Extract provided:
§
# 3.5 stalling out after start up



## Nickaltima (Jan 11, 2008)

My 03 VQ35 is having a problem..after i replaced the MAF sensor about a year ago the stalling problem started. After a driving cycle no matter how far or short of a distance the car stats fine but after it turns over and the rpm's start to go down they just go all the way down and car shuts off..also if i bring it up to redline sometimes and clutch it the rpms will fall and it will stall..however the first start of the day is perfect no rpm drop or stall at all..It shot a code when it first did it but went off shortly after and never came on again..its been a while now and its just getting on my nerves finally..thought maybe it was the crank pos sensor(s) which the stealership told me there's 3 of them on my car..idk what to do and i really dont want to bring it to the stealership and get charged out of my ass but like i said its bugging the hell out of me now and i just want it fixed..what should i do and what will the dealership do if i bring it there? open to any suggestions..havnt had any replies on any threads i post on this site ever since i joined..so i might just be typing to a wall..hopefully someone can give me some answers here..thanks in advance..NickAltima


----------



## metro273 (Sep 16, 2005)

Take it to the dealership.

If you've had a sharp pain in your body for a long time, you go to a doctor right? 

Hmmm, same thing in this situation...just bite the bullet and DO IT!...


----------



## Nickaltima (Jan 11, 2008)

i would actually just tough it out lol b/c i don't have health insurance haha..but i might however just bite the bullet like you said and take it in..i just hate giving them my money if it's something i can do myself i just need a platform to start on..and if it isn't the prob i think it is then just my luck it would cost me hundreds and hundreds to fix..i got some thinkin to do..thanks tho


----------



## Altima SSS (Oct 10, 2007)

Take your car by an Autozone store and get the car scanned for any trouble codes. If there any trouble codes, it might help you pin point the problem. It can have a trouble code stored and not light up the check engine light.


----------



## Nickaltima (Jan 11, 2008)

i have a scanner in my erosional and its free of any codes according to it..but im just going to save up some dough and take it somewhere b/c it could be 1 of a million things wrong..ill update this after i get it looked at/fixed..thanks tho


----------
§
Job a:
Answer these questions about the forum thread:
(i) What part did the original poster replace about a year before the stalling began?
(ii) How many crank position sensors did the dealership say the car has?
(iii) Where does Altima SSS suggest taking the car to have it scanned for trouble codes?

Records from a data source:
§
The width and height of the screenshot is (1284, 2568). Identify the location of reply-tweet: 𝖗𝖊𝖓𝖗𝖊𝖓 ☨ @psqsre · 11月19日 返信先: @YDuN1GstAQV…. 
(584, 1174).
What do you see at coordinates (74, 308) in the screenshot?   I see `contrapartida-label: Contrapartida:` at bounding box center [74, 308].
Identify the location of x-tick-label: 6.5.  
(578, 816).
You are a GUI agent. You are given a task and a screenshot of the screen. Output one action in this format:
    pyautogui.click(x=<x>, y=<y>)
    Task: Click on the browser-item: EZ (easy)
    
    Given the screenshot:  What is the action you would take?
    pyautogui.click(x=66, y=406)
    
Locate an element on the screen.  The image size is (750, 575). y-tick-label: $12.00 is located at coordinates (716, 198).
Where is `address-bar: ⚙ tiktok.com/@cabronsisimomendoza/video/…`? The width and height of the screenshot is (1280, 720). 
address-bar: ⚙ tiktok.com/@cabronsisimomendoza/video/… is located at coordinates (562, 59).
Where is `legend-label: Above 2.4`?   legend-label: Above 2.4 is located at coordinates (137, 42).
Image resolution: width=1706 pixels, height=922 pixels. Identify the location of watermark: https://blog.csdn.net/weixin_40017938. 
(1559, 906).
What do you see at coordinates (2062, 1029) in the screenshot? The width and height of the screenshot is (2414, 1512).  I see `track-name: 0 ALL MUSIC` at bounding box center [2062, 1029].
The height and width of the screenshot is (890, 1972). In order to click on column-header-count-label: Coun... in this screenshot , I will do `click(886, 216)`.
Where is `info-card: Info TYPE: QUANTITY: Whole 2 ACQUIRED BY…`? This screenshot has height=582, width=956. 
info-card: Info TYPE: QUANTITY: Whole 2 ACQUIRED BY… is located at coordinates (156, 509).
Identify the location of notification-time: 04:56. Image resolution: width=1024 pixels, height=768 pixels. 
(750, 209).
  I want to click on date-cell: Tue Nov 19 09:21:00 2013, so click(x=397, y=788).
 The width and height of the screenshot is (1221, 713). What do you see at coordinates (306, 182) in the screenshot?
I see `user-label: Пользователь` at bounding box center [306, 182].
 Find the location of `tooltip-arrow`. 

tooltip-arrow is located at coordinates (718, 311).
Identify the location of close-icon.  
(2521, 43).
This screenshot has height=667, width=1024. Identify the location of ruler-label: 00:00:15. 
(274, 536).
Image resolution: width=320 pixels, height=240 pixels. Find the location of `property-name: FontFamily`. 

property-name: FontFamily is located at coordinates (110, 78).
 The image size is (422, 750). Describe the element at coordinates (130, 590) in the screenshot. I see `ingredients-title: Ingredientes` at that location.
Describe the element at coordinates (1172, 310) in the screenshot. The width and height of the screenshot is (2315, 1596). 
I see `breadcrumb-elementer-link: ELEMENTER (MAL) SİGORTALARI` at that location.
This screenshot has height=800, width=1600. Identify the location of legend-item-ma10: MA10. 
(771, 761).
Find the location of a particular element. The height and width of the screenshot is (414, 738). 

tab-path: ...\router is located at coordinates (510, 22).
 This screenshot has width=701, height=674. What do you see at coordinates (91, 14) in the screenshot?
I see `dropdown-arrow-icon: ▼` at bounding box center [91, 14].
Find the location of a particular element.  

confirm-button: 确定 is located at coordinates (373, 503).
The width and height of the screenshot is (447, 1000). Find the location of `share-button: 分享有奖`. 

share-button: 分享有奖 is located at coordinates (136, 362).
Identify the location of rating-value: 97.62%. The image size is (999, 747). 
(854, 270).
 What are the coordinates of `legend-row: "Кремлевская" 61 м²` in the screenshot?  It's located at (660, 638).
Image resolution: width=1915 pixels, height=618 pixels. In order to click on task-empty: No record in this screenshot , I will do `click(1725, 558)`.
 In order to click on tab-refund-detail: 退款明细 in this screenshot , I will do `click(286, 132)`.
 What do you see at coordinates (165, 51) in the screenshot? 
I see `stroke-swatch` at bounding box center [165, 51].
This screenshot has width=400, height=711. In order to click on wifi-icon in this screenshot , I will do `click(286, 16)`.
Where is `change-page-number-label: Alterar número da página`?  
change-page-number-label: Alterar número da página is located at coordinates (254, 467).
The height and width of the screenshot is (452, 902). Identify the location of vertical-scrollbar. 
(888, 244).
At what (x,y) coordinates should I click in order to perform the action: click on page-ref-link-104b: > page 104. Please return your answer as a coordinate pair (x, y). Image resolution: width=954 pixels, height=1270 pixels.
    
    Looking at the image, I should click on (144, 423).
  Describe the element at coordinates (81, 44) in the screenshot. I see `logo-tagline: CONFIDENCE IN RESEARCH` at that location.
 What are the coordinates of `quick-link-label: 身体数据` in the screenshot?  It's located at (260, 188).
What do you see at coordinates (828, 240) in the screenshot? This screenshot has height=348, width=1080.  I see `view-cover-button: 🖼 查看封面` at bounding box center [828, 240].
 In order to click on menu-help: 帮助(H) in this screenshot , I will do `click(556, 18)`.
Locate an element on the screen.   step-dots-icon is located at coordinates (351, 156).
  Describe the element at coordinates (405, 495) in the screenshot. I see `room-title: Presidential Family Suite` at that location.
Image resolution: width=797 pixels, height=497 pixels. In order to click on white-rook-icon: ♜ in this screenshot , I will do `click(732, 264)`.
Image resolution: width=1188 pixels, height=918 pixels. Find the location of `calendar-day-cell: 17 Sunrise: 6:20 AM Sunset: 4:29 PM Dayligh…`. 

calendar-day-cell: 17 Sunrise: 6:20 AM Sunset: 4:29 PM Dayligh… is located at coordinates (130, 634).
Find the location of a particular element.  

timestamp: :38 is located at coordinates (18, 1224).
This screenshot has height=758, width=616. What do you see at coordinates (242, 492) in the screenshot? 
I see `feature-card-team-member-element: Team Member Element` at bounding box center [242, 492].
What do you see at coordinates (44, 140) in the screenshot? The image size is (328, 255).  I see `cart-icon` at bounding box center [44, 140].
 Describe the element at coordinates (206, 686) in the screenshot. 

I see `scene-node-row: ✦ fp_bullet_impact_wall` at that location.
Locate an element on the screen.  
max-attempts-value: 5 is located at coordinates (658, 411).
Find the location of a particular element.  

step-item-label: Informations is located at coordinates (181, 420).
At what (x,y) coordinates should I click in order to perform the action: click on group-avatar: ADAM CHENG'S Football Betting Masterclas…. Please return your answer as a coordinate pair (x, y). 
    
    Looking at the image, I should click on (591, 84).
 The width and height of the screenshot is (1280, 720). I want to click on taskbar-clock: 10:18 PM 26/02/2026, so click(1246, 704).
§
Job b: In the rows, reproduce the lines from the one containing "Identify the location of rating-value: 97.62%." up to and including the one containing "center [165, 51].", swapping "screenshot" for "screen capture" and changing nothing else.

Reply a:
(i) The MAF sensor.
(ii) Three.
(iii) An Autozone store.

Reply b:
Identify the location of rating-value: 97.62%. The image size is (999, 747). 
(854, 270).
 What are the coordinates of `legend-row: "Кремлевская" 61 м²` in the screen capture?  It's located at (660, 638).
Image resolution: width=1915 pixels, height=618 pixels. In order to click on task-empty: No record in this screen capture , I will do `click(1725, 558)`.
 In order to click on tab-refund-detail: 退款明细 in this screen capture , I will do `click(286, 132)`.
 What do you see at coordinates (165, 51) in the screen capture? 
I see `stroke-swatch` at bounding box center [165, 51].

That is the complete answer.